- 
                Notifications
    You must be signed in to change notification settings 
- Fork 2.9k
Description
Apache Iceberg version
1.10.0 (latest release)
Query engine
None
Please describe the bug 🐞
Starting in Iceberg 1.10.0, checksum validation began to be enforced for S3 PutObject operations. This happens even when the Iceberg config s3.checksum-enabled is set to its default of false.
At first glance this looks like an Iceberg bug, but it actually stems from an AWS SDK policy change: the AWS client’s AWS_REQUEST_CHECKSUM_CALCULATION default was changed to WHEN_SUPPORTED. With that default, the client automatically performs checksum calculation whenever the service supports it, even if the caller didn’t explicitly enable checksums.
(https://docs.aws.amazon.com/sdkref/latest/guide/feature-dataintegrity.html)
Proposal:
When initializing the S3 client in Iceberg, set AWS_REQUEST_CHECKSUM_CALCULATION to WHEN_REQUIRED so that checksums are only calculated when strictly required.

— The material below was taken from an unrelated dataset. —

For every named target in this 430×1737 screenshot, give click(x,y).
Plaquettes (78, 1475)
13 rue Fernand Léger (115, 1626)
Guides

Then allow users to control checksum usage via Iceberg’s s3.checksum-enabled setting.
This way:
- Users who want checksums can enable them explicitly via s3.checksum-enabled.
- Users who keep the default (false) won’t incur checksum calculation/validation unexpectedly after upgrading to 1.10.0.
What do you think about this approach?
Willingness to contribute
- I can contribute a fix for this bug independently
- I would be willing to contribute a fix for this bug with guidance from the Iceberg community
- I cannot contribute a fix for this bug at this time